Another type of therapeutic intervention program designed to help young adults struggling with addiction and substance abuse issues is residential boarding schools.  Boarding school programs may last from six months to two years, depending upon the needs of the individual and availability within the program.  Boarding schools emphasize equipping young adults with learning more effective study skills, gaining greater personal responsibility, and discovering healthy outlets for personal expression.  The family plays an integral role in building and maintaining healthy relationships and personal boundaries.  Instilling healthy patterns of growth and development are established goals and outcomes shared by most nationally recognized boarding school programs.

Long-Term Inpatient

Long-term, inpatient drug and alcohol treatment programs provide young adult addicts with unlimited time and specialized care needed to begin the process of recovery from drug and alcohol addiction.  Long-term treatment facilities are often staffed by former recovered addicts that are committed to helping others break the pattern of abuse.  Long-term residential treatment centers support a changed environment that is separated from all former social influences and pressures.

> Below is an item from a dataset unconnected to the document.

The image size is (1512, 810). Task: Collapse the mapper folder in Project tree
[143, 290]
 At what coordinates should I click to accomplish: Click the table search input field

Burning Tree Provides a Solution for Long-Term, Inpatient Treatment

Long-term, inpatient rehab centers such as Burning Tree specialize in preventing chronic relapse from severe cases of addiction to alcohol or drugs.  At Burning Tree, our addiction specialists and therapists monitor residents with around the clock care to ensure maximum comfort and safety.  With the help of professionals that are trained to treat addiction and co-occurring disorders, our clients learn to distinguish between healthy and addictive patterns of behavior.

Embarking upon a new life of sobriety requires faith and commitment to let go of the past and allow others that have successfully walked the road of recovery to serve as positive voices of health.  Recovery in Burning Tree’s long-term, inpatient rehab program gives our clients time to relearn life skills, grow spiritually in a closer walk with God, address unresolved wounds or hurts from the past, and learn how to identify people, places, or things that trigger drug or alcohol usage.  Re-integrating back into the family unit and community as a sober adult extends beyond the walls of rehab to serving the local community in a variety of functions.  Engaging emotionally and mentally in Burning Tree’s long-term, inpatient treatment requires a personal investment in a process that progresses in relation to the level of commitment and internalization of values in support of a lifestyle of sobriety.